抗體工作濃度的確定方法是將熒光抗體自1∶（4～256）倍比稀釋，對切片標本作熒光抗體染色。以能清晰顯示特異熒光、且非特異染色弱的最高稀釋度為熒光抗體工作濃度。

熒光抗體的保存應注意防止抗體失活和防止熒光淬滅。最好小量分裝，－20℃凍存，這樣就可放置3～4年；在4℃中一般也可存放1～2年。

三、標本的製作

食品衛生檢驗中，熒光標記抗體檢測標本的製作方法是將樣品增菌液塗在載玻片上，塗片應薄而均勻，幹燥後用化學方法固定，然後進行熒光染色。
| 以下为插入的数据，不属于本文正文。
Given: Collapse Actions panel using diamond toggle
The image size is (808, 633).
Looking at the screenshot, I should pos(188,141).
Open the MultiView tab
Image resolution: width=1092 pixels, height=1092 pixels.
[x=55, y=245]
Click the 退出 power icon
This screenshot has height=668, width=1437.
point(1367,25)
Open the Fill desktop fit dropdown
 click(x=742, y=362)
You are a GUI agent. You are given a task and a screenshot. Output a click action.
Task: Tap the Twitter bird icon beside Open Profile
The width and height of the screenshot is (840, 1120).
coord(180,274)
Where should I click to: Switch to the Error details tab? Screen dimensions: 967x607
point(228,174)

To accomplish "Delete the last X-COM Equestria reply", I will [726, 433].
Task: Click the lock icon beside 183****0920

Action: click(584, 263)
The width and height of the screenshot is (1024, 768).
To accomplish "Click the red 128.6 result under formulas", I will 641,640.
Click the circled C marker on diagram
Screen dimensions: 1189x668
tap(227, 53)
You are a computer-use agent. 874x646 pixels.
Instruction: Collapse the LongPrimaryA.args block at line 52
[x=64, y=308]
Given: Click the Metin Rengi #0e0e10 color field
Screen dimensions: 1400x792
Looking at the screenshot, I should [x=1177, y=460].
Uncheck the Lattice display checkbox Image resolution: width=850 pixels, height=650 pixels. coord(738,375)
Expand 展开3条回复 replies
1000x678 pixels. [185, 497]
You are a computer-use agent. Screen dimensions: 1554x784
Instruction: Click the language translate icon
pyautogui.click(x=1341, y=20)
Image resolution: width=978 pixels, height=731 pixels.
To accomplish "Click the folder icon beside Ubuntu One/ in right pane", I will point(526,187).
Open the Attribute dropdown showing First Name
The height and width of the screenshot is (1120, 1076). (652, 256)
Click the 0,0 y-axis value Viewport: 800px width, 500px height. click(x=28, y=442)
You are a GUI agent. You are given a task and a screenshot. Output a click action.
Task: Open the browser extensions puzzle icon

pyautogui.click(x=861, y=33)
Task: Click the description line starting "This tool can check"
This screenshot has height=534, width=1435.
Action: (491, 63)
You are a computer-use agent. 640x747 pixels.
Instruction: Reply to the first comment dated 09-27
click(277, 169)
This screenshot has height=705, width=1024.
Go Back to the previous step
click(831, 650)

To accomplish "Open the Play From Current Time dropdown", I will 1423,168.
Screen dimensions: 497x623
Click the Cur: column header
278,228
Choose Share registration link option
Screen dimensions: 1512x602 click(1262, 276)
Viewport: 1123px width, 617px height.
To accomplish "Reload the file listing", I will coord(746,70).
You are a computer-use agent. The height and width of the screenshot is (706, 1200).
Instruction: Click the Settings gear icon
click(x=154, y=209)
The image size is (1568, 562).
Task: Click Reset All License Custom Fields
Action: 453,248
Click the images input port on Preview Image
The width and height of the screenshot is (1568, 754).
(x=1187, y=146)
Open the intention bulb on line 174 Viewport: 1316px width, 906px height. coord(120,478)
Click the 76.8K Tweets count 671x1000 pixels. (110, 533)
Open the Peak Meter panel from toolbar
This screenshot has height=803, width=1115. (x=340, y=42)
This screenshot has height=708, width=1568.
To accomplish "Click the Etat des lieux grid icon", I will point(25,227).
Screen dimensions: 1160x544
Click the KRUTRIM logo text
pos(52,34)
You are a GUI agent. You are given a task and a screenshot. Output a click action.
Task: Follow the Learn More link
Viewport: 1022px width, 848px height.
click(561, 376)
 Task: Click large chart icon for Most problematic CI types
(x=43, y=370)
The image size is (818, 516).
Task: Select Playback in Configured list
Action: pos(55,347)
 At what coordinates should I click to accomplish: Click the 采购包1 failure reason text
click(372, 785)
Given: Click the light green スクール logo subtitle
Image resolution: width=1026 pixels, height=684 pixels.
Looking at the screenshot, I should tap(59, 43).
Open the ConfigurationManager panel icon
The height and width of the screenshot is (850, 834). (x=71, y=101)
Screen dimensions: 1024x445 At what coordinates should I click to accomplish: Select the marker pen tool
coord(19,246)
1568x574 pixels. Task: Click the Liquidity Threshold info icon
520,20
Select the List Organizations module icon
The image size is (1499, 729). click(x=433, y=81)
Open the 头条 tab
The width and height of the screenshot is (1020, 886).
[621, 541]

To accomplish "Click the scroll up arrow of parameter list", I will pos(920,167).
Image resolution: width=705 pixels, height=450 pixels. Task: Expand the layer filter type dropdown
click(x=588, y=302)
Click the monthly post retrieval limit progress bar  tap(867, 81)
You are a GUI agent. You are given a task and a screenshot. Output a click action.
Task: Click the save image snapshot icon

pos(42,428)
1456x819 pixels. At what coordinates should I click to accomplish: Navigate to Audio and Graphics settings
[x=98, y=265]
固定的目的有兩個，一是防止被檢材料從玻片上脫落，二是消除抑製抗原抗體反應的因素，如脂肪之類。最常用的固定劑為丙酮和95％的乙醇。經丙酮固定後，許多病毒、細菌的定位研究常能得到良好的結果。乙醇對可溶性蛋白抗原的定位也較好。8%~10％福爾馬林較適合於脂多糖抗原，因為這類抗原可溶於有機溶劑。固定的溫度和時間要憑經驗確定，一般用37℃10min。室溫15min或4℃30min。某些病毒最好以丙酮-40～-20℃，固定30min。固定後應隨即用PBS反複衝洗，幹後即可用於染色。

四、熒光抗體染色方法

（一）直接法

這是熒光抗體技術最簡單和基本的方法。滴加熒光抗體於待檢標本片上，經反應和洗滌後在熒光顯微鏡下觀察。標本中如有相應抗原存在，即與熒光抗體特異結合，在鏡下可見有熒光的抗原抗體複合物。此法的優點是操作簡單、特異性高。

（二）間接法

根據抗球蛋白試驗的原理，用熒光素標記抗球蛋白抗體(簡稱標記抗抗體)的方法。檢測過程分為兩步：第一，將待測抗體(第一抗體)加在含有已知抗原的標本片上作用一定時間，洗去未結合的抗體；第二，滴加標記抗抗體。如果第一步中的抗原抗體已發生結合，此時加入的標記抗體就和已固定在抗原上的抗體(一抗)分子結合，形成抗原-抗體-標記抗抗體複合物，並顯示特異熒光。此法的優點是敏感性高於直接法，而且無需製備熒光素標記的抗球蛋白抗體，就可用於檢測同種動物的多種抗原抗體係統，也可用熒光素標記葡萄球菌A蛋白。代替標記抗球蛋白抗體用於間接法熒光染色，且不受第一抗體來源的種屬限製，但敏感性低於標記抗抗體法。間接法有時易產生非特異性熒光，為其缺點。此法常用於各種自身抗體的檢測，如果第一抗體為已知，間接法也可用於鑒定未知抗原。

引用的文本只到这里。